== Task item ==
Scan the records for the word "computer". Report each line where it occurs.

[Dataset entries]
-=-=-

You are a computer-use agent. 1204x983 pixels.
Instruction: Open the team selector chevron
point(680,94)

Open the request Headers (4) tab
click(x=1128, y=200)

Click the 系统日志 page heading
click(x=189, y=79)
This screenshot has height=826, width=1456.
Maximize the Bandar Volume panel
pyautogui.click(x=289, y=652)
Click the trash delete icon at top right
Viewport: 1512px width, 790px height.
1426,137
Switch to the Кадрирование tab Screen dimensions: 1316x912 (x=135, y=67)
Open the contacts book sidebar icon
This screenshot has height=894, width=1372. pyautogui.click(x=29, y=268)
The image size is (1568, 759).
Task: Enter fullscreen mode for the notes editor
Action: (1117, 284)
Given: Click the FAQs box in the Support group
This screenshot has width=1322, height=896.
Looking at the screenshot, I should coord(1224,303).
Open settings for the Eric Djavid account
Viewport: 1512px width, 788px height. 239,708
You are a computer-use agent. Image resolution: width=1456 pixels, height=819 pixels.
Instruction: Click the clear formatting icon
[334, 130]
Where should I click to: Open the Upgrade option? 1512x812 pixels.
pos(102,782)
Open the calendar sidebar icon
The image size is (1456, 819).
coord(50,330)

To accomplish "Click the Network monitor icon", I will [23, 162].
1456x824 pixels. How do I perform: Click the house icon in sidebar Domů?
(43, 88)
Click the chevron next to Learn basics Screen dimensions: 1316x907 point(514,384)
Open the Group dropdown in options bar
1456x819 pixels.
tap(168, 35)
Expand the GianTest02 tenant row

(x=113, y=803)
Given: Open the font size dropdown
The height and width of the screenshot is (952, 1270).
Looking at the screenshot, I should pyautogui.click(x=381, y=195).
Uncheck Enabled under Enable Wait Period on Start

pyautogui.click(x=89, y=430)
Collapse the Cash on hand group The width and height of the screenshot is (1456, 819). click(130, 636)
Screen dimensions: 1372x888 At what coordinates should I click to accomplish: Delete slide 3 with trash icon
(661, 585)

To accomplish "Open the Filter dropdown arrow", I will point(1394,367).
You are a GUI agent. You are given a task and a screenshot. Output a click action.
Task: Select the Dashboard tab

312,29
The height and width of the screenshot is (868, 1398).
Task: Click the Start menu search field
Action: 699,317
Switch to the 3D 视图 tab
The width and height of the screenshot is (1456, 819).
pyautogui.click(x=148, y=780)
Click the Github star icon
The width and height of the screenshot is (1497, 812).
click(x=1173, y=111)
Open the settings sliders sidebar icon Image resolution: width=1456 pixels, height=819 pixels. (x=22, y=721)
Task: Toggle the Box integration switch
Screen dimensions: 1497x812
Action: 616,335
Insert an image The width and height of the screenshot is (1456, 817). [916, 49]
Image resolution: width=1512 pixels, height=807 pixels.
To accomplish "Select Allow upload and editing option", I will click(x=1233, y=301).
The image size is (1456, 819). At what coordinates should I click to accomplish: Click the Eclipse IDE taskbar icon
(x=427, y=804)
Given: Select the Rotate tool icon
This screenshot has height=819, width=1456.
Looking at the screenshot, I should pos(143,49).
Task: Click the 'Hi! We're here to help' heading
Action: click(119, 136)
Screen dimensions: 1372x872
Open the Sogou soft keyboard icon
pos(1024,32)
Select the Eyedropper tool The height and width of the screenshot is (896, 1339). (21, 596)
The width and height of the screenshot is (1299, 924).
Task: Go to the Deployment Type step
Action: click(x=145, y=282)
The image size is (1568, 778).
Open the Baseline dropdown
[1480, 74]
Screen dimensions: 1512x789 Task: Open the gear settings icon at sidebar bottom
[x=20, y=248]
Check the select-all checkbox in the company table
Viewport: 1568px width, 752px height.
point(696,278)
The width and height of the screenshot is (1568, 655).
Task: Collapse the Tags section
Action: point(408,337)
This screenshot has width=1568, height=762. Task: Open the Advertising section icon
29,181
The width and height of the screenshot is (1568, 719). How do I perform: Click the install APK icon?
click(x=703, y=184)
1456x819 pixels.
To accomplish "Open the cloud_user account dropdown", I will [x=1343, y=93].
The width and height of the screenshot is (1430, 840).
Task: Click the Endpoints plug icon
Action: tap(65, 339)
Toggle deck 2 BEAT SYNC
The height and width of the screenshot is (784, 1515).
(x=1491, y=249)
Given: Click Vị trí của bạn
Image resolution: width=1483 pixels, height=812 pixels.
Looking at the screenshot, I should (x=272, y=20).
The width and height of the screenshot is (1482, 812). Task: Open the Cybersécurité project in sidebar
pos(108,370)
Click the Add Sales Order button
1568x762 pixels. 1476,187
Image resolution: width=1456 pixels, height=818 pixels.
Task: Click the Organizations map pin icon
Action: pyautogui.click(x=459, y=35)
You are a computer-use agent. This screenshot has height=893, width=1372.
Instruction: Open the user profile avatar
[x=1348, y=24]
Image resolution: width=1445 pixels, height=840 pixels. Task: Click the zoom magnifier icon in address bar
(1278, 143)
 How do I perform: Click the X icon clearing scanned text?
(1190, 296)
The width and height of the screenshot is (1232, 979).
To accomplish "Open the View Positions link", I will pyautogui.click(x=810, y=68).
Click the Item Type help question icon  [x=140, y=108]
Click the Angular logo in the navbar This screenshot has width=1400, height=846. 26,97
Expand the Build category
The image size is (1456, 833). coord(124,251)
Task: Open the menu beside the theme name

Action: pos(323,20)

-=-=-

== Response box ==
You are a computer-use agent. 1204x983 pixels.
You are a computer-use agent. Image resolution: width=1456 pixels, height=819 pixels.
You are a computer-use agent. This screenshot has height=893, width=1372.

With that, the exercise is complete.